§ **INPUT FOR THIS TASK**
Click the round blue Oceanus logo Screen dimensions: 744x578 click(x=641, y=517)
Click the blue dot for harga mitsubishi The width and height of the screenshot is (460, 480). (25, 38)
--
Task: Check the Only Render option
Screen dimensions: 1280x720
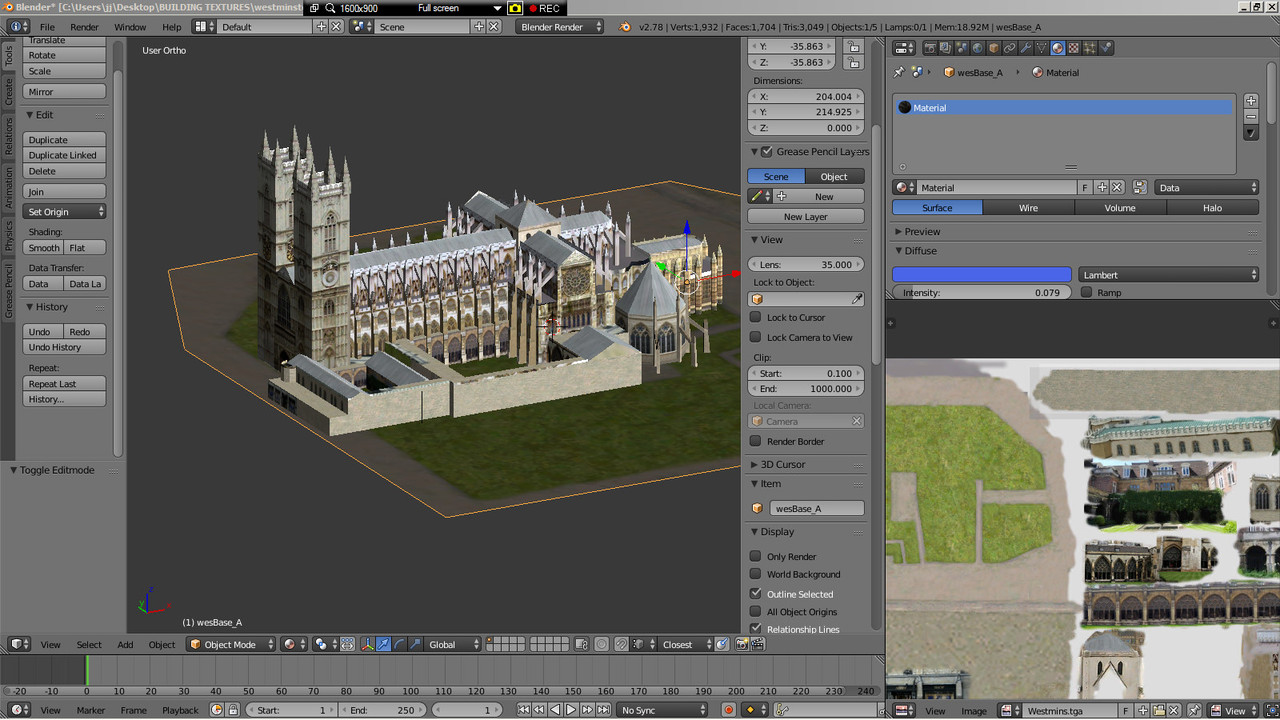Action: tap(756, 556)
* * *
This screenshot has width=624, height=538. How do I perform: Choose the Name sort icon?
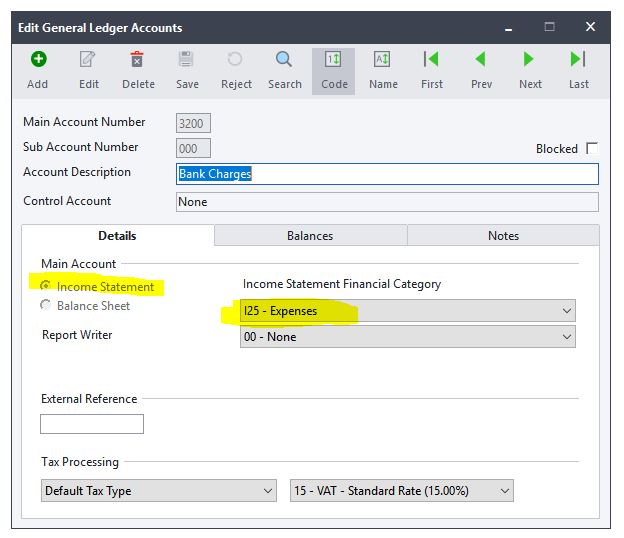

§ **AIM OF THE TASK**
Please pull out every line in the rows above that contains the string "dimensions", treating uppercase and lowercase as different.

§ **OUTPUT OF THE TASK**
Click the round blue Oceanus logo Screen dimensions: 744x578 click(x=641, y=517)
Screen dimensions: 1280x720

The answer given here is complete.